Payroll and unemployment data released Friday offered a snapshot of the labor market's health last month. But some researchers say they can get a read on such trends days or weeks ahead of the official numbers by studying Google searches, tweets and even queries at an online phone directory.

Economists painted a mostly positive picture of the latest government data, which showed the economy shed fewer jobs than expected in February and the jobless rate held steady. For people who look at early-warning indicators, the figures were no surprise. The Web-based data have been telling a similar story for at least a month: The job market is getting better — very slowly....

Hal Varian, who left a teaching post at the University of California, Berkeley, [on leave from the School of Information] to become chief economist at Google Inc., conducted an analysis of searches using a Google tracking function called Insights that pointed to the trend in initial claims for unemployment benefits seven days before the government released them.
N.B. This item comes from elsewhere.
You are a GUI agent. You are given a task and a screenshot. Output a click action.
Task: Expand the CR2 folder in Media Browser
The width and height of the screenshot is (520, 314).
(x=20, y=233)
The same tool showed more Web searches were conducted over the past two months for "job interview questions" and "what to wear to an interview," phrases that likely mark the beginning of the hiring process. And Google can pinpoint the geographic areas producing the most searches. People typing in Minnesota, for instance, increased searches for job interview questions and answers more than any other state between late October and mid-February.

"I think of it as taking the pulse of the economy," said Mr. Varian, whose team is exploring whether Google wants to get further into forecasting. "We think [the data] definitely have predictive power."...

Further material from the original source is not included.